Low-Density Parity Check (LDPC)

Until 802.11n, all OFDM-based PHYs used a convolutional code as the forward-error correcting (FEC) code. Conceptually, a convolutional code works by “smearing out” errors over time so that a single bit error can be corrected if enough neighboring bits are good. The low-density parity check (LDPC) code that is defined as an option in 802.11n works in a similar manner, but it also offers a coding gain when compared to convolutional codes. Depending on the channel model, simulations show that LDPC increases signal-to-noise ratio between 1.5 and 3 dB.[23]

The LDPC operates on code words that are 648 bits, 1296 bits, or 1944 bits long. When a frame is sent to the 802.11n interface for transmission, it is first divided into blocks based on the length of the code word (Table 4-2). As with the convolutional code, the coding rate defines the number of added bits used to detect and correct errors; no change is required to the tables in Comparison 2: 20 MHz versus 40 MHz channels.

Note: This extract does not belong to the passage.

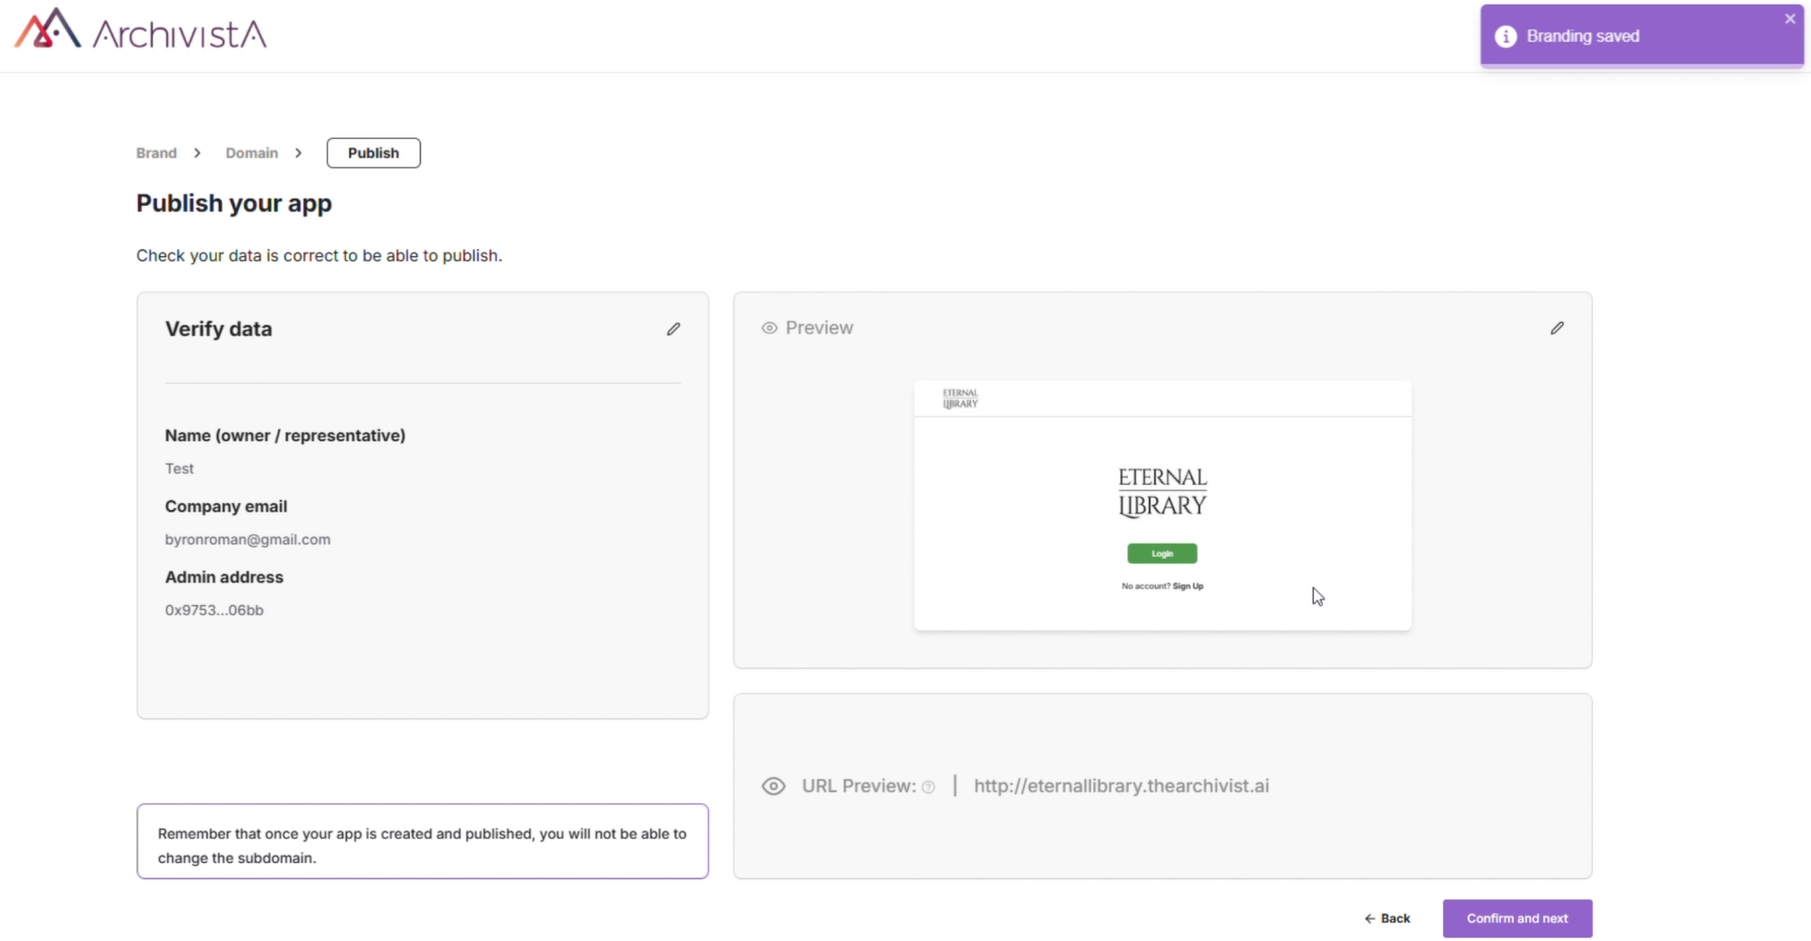Click the eternallibrary.thearchivist.ai URL text
The width and height of the screenshot is (1811, 941).
(1121, 786)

Table 4-2. LDPC block size and rates

Code rateData bits per code word
R=1/2324, 648, or 972
R=2/3432, 864, or 1296
R=3/4486, 972, or 1458
R=5/6540, 1080, or 1620

Use of LDPC must be negotiated as part of the 802.11 association process. An 802.11n device only transmits LDPC-encoded frames to peers that have indicated support for LDPC in either Beacon frames or Association Request frames.



[20] In most beamforming systems, the antenna array is still composed of omnidirectional antennas. Complex phased-array antenna systems with many elements can be used as well, but such antennas have significantly higher complexity, and hence, cost. Expensive antenna arrays make a great deal of sense in mobile telephony; when used in Wi-Fi APs, the antenna array tends to lead to compromises in other areas of the system design.

[21] Although it doesn’t really sound like it, 1 dB is a huge amount in the radio world. Don’t believe me? Go ask your boss for a “1 dB raise.”

[22] Matrix operations are used because the effects of multipath interference may be different for each spatial stream. Beamforming is used independently for each stream because each stream may have different frequency-specific fading effects.

[23] One of the early presentations on LDPC’s coding gain is IEEE document 11-04/0071.